Monday Musings — 27NOV23

I’ve been thinking (just thinking, mind you) about electric bikes, and maybe getting an electric trike. I don’t think I could do a 2 wheeler, because of my balance problems, but a 3 wheeler would work. I don’t go far most of the time, groceries, pharmacy, library. It would beat taking the truck out when I just want to go a short distance. Except in winter. No way, I can barely be outside in cold weather.

And they are better for the environment.

https://arstechnica.com/cars/2023/11/280-million-e-bikes-are-slashing-oil-demand-far-more-than-electric-vehicles/

What advantages do electric mopeds and bikes have?

The electric transport revolution is a great chance to rethink how we move through our cities—and whether we even need a car at all.

Cars, after all, often have only one occupant. You’re expending a lot of energy to transport yourself.

By contrast, electric mopeds and bikes use a lot less energy to transport one or two people. They’re also a lot cheaper to buy and run than electric cars.

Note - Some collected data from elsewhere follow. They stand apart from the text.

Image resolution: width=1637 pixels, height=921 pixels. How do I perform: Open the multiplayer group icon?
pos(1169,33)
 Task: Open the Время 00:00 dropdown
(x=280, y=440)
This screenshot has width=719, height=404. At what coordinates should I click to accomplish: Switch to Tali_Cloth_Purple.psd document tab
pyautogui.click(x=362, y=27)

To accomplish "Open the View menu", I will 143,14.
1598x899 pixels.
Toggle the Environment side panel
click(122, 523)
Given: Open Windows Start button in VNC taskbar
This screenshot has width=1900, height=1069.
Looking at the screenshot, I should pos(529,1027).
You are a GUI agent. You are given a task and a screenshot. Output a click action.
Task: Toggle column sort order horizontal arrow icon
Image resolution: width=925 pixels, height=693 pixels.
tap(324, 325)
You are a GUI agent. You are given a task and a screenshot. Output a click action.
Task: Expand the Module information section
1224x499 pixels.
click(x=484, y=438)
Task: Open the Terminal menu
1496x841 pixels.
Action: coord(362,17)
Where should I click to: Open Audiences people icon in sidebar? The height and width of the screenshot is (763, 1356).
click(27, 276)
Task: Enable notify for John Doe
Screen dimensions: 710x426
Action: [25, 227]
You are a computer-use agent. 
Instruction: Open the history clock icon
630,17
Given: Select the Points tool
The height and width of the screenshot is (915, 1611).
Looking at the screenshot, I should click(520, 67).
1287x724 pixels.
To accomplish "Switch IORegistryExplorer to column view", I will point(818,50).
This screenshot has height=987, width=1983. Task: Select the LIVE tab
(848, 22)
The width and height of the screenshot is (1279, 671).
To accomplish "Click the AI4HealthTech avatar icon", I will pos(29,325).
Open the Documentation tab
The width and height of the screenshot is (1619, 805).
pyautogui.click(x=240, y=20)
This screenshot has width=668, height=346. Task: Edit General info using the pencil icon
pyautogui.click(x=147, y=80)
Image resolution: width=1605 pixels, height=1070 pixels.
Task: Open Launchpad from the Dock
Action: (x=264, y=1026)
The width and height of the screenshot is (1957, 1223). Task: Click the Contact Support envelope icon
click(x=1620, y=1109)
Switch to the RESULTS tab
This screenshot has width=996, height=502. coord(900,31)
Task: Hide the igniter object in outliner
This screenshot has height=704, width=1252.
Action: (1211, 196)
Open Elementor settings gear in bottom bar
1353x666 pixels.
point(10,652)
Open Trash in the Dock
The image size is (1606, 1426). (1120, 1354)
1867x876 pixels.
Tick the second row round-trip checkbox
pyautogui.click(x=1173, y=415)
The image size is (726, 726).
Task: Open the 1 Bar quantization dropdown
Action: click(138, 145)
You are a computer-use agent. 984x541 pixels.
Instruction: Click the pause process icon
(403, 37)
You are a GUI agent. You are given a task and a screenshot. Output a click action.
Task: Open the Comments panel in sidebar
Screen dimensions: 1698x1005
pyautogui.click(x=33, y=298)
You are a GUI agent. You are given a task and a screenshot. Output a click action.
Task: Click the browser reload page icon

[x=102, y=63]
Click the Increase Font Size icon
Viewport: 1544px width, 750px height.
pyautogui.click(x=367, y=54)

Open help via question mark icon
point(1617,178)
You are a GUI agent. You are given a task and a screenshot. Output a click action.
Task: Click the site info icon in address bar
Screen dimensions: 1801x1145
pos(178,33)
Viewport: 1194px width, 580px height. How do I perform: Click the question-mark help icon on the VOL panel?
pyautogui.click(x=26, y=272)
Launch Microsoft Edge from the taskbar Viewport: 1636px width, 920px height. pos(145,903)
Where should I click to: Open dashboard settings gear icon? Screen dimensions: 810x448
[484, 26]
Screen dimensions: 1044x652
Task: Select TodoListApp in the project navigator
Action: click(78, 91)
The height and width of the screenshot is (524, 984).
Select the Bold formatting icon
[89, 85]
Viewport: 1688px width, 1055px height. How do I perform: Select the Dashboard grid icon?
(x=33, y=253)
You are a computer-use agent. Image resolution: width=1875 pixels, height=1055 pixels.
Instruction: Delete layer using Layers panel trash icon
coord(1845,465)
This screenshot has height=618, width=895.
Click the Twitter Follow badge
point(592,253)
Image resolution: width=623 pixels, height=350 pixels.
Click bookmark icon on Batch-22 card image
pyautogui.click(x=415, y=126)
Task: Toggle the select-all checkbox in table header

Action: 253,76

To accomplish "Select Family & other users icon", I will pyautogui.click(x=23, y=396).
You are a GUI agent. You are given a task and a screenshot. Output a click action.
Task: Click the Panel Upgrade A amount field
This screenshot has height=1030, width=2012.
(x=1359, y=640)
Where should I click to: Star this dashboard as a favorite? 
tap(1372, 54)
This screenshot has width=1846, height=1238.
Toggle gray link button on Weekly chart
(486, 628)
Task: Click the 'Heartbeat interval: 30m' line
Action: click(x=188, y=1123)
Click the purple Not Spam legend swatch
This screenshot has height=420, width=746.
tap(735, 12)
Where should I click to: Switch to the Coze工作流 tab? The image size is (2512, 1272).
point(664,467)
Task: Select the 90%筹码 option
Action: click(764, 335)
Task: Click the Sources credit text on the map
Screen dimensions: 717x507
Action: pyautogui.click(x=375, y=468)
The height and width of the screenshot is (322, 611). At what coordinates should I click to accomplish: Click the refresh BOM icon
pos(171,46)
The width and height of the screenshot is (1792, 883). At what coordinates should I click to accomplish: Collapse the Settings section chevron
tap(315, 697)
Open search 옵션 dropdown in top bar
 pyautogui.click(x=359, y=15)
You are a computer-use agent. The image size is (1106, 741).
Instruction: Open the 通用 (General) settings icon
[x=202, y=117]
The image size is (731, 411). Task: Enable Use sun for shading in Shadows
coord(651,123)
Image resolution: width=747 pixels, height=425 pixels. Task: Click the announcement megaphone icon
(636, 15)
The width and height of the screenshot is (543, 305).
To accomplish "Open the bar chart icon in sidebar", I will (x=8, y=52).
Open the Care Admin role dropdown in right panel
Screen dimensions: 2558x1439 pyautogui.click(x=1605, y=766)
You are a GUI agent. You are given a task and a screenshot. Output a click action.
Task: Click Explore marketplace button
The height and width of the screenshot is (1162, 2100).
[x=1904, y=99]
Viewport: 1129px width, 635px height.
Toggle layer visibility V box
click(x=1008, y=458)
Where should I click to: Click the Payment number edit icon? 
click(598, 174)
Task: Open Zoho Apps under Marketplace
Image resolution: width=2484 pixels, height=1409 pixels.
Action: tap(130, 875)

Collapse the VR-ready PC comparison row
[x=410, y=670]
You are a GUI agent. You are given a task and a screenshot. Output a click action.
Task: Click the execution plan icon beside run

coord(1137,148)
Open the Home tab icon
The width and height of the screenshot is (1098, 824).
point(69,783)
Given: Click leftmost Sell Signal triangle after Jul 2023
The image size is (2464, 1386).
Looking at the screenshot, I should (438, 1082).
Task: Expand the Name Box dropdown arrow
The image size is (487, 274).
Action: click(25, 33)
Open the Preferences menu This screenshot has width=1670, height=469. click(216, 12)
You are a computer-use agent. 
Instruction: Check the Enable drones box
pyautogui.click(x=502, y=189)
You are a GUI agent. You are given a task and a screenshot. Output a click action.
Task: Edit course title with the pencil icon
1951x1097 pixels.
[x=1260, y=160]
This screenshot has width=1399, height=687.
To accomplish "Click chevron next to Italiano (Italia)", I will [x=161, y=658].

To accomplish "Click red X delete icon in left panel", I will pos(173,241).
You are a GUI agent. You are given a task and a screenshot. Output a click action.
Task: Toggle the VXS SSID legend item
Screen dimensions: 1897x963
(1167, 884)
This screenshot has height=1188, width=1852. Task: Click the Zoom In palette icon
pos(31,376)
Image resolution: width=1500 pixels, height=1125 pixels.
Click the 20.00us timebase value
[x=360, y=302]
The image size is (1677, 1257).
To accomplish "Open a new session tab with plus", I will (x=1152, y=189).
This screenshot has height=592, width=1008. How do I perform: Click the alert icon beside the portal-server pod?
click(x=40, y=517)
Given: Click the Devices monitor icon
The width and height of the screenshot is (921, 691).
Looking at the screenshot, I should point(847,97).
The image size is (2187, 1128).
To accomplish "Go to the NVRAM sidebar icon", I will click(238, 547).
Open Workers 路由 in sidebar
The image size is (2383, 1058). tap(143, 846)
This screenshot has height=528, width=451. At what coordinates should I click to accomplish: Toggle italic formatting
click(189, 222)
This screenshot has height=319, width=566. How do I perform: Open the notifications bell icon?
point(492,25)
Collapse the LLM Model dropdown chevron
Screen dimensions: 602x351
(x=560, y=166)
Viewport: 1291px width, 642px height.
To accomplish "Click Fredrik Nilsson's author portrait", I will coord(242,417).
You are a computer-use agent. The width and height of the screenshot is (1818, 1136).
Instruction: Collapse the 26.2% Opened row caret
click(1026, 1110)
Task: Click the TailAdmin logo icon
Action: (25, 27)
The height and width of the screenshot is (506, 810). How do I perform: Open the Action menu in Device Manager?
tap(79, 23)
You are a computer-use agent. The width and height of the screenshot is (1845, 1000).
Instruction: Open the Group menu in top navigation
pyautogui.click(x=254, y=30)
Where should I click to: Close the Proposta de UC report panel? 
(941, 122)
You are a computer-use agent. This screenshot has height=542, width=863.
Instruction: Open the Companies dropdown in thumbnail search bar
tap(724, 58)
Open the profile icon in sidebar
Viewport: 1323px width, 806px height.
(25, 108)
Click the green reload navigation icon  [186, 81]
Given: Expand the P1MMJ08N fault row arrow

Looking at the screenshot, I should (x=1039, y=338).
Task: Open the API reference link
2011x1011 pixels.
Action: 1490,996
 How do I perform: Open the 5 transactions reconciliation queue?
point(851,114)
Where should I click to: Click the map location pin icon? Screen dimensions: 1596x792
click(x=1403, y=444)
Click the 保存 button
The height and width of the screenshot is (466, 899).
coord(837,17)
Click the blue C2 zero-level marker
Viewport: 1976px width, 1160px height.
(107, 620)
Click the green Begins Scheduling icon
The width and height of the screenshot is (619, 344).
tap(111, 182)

If you commute on an e-bike 20 km a day, five days a week, your charging cost would be about $20—annually.

In Australia, electric bikes are very rapidly going from a hobbyist pursuit to a serious mode of urban transport. Over 100,000 e-bikes were sold here last year.

Of course, you’re unlikely to use electric mopeds or bikes to drive from Sydney to Melbourne. Their real value is in short-hop trips—the school run, the milk and bread run, or even the commute—where they take roughly the same time or shorter than a car.

I finished The Creative Act: A Way of Being by Rick Rubin this week. Highly recommended.

“A gorgeous and inspiring work of art on creation, creativity, the work of the artist. It will gladden the hearts of writers and artists everywhere, and get them working again with a new sense of meaning and direction. A stunning accomplishment.” –Anne Lamott From the legendary music producer, a master at helping people connect with the wellsprings of their creativity, comes a beautifully crafted book many years in the making that offers that same deep wisdom to all of us. “I set out to write a book about what to do to make a great work of art. Instead, it revealed itself to be a book on how to be.” –Rick Rubin

Many famed music producers are known for a particular sound that has its day. Rick Rubin is known for something else: creating a space where artists of all different genres and traditions can home in on who they really are and what they really offer. He has made a practice of helping people transcend their self-imposed expectations in order to reconnect with a state of innocence from which the surprising becomes inevitable. Over the years, as he has thought deeply about where creativity comes from and where it doesn’t, he has learned that being an artist isn’t about your specific output, it’s about your relationship to the world. Creativity has a place in everyone’s life, and everyone can make that place larger. In fact, there are few more important responsibilities. The Creative Act is a beautiful and generous course of study that illuminates the path of the artist as a road we all can follow. It distills the wisdom gleaned from a lifetime’s work into a luminous reading experience that puts the power to create moments–and lifetimes–of exhilaration and transcendence within closer reach for all of us.

Or https://www.barnesandnoble.com/w/the-creative-act-rick-rubin/1141404747?ean=9780593653425 in case you’d like the ebook.

That’s it for this week. take care of yourselves, and stay warm.